Possuo um exemplar da 2ª. edição da Praça da Canção, oferecido pelo Mateus Cabrita, então estudante de medicina, que após conhecer-me, deu alguns passos com objectivos de formação política e ideológica. Eu era então um jovem trabalhador da indústria de montagens de automóveis, a iniciar uma militância, que mantenho (manterei até ao fim).
Esta segunda edição tem um prefácio de Mário Sacramento que constitui uma preciosa introdução ao poema de MA. Afirma MS que Manuel Alegre conduz o lirismo do seu eu ao plano de uma expressão colectiva que as experiências teorizadas do nós jamais haviam atingido. E funde em canto de aedo a um tempo singular e impessoal toda a experiência duma época e toda a herança duma literatura, modulando na elocução de uma voz inconfundível o titubear desgarrado dum povo.

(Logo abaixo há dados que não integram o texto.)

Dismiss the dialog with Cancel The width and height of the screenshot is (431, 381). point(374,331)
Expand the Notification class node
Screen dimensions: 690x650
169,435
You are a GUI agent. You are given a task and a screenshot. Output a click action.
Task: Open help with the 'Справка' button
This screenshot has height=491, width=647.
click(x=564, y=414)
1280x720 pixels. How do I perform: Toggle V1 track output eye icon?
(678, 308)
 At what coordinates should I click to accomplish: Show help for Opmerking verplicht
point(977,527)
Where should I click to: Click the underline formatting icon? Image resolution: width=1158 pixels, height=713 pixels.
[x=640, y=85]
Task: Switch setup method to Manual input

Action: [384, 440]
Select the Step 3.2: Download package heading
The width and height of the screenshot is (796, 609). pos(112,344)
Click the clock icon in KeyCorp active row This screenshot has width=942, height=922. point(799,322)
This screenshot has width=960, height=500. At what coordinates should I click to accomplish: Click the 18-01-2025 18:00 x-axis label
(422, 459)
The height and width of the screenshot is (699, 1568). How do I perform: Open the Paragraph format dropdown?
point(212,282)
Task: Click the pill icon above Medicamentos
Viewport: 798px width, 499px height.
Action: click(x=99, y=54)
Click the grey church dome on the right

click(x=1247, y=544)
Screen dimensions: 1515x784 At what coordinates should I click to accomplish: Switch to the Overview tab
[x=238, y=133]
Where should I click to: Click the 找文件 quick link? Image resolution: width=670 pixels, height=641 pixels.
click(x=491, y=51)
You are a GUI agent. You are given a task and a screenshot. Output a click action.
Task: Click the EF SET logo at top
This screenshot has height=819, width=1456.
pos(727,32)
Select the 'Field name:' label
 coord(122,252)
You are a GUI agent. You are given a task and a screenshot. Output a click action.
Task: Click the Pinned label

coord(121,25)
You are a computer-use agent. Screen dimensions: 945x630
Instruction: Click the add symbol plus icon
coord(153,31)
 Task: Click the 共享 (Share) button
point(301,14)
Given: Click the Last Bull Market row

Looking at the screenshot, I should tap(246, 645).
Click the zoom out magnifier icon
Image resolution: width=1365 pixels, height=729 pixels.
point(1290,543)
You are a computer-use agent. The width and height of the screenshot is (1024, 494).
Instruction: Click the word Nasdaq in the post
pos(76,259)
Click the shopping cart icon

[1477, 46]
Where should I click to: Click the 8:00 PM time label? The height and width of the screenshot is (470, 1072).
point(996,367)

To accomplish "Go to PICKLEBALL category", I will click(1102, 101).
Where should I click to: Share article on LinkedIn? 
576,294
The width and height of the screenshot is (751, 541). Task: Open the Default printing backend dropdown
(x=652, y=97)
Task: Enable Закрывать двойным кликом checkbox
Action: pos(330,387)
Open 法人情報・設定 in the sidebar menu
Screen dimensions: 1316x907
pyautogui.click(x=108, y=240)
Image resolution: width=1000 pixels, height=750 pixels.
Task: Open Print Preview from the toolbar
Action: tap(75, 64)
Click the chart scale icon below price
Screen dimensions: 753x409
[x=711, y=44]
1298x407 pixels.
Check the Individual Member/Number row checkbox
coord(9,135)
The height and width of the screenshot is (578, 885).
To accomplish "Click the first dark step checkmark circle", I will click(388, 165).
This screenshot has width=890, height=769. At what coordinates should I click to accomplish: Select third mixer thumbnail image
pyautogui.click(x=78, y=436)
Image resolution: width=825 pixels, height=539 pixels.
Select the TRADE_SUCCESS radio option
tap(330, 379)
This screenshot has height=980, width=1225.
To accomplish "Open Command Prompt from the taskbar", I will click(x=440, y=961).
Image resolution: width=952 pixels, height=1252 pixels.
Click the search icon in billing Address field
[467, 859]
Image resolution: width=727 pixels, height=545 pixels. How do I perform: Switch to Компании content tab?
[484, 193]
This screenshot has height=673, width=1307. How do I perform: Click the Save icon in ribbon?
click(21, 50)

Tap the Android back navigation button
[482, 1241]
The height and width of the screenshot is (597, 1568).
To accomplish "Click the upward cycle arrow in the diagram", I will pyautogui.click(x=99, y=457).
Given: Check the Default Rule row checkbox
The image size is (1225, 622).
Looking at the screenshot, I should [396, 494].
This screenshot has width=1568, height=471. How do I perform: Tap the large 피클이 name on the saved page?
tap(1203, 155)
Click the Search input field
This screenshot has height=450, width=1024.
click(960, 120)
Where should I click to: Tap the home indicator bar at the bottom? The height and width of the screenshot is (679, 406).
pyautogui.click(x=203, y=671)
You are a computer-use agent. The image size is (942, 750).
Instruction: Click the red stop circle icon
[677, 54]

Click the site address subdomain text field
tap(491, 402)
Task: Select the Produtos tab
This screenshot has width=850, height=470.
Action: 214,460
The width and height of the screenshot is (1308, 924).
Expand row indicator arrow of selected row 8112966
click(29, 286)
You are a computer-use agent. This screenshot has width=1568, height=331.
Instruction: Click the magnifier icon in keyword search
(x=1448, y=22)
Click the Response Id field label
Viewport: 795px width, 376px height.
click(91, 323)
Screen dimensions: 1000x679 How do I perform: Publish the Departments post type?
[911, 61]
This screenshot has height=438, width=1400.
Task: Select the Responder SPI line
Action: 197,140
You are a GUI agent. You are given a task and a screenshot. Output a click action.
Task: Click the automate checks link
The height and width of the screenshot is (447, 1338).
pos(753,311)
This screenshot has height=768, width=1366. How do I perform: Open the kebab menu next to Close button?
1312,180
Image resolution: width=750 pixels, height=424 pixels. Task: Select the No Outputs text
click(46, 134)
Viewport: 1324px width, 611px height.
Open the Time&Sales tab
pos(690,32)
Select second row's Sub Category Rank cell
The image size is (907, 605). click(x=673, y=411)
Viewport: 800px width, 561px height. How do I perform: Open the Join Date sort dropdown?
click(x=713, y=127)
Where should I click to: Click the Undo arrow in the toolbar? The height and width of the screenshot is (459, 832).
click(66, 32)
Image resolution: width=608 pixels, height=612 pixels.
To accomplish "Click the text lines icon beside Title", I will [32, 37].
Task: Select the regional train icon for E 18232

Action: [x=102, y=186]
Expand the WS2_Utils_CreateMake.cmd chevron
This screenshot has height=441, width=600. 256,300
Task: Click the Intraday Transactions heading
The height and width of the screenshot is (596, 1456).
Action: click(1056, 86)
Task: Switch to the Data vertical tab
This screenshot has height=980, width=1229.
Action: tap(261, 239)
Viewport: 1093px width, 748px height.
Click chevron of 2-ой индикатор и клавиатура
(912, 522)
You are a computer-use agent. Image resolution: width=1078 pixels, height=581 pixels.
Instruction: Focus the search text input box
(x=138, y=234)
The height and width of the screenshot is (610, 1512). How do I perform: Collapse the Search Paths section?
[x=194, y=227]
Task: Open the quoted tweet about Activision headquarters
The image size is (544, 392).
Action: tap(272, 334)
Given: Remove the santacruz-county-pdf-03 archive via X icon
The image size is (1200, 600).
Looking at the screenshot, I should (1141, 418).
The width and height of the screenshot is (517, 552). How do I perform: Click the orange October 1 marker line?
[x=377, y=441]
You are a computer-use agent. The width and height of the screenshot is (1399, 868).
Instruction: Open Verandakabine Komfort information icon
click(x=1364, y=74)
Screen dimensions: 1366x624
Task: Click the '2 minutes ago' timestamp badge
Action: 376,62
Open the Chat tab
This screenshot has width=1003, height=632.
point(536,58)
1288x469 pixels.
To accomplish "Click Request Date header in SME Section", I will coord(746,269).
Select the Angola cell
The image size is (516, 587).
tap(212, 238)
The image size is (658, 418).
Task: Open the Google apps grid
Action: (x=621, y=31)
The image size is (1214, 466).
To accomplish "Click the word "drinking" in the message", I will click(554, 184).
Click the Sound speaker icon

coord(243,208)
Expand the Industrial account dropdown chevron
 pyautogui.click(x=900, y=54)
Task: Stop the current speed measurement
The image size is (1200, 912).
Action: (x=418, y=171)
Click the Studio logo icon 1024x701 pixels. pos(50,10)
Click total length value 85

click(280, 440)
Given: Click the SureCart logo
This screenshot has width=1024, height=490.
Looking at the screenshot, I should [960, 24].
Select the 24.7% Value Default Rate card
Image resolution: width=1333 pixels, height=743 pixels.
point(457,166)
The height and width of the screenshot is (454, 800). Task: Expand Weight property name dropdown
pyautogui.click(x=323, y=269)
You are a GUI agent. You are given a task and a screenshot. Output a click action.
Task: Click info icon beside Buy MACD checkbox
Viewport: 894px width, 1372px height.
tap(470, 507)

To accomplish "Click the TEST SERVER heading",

Se a obra em questão é sublime, na manipulação da palavra e no seu engajamento militante, tem a acompanhá-la nesta segunda edição um prefácio também sublime.
E a Praça da Canção, não tenho quaisquer dúvidas em afirmá-lo, constituiu a minha iniciação nos domínios da poesia. Até então, o que conhecia de versos era uma matéria inócua, qualquer coisa que rimava, substancialmente diferente de:
Os ratos invadiram a cidade
povoaram as casas os ratos roeram
o coração das gentes.
Cada homem traz um rato na alma.
Na rua os ratos roeram a vida.
É proibido não ser rato.
ou de:
Há homens que são capazes
duma flor onde
as flores não nascem.
Outros abrem velhas portas
em velhas casas fechadas há muito
outros ainda despedaçam muros
acendem nas praças uma rosa de fogo.
Tu vendes livros quer dizer
entregas a cada homem
teu coração dentro de cada livro.
ou ainda de:
Parte de noite e não olha
os campos que vai deixar.
Todo por dentro a abanar
como a terra em Agadir
folha a folha se desfolha
seu coração ao partir.
Aquele tempo - da Praça da Canção - foi um tempo em que o seu autor colocou pela palavra escrita uma mensagem de esperança ao alcance dos portugueses, que incentivava a lutar pela transformação social. Outros tempos vieram e mudanças abissais se revelaram - eu seja ceguinho... ou transformamos este país num Rio Maior... - mas isso não nos impede de recordar e celebrar a Praça da Canção.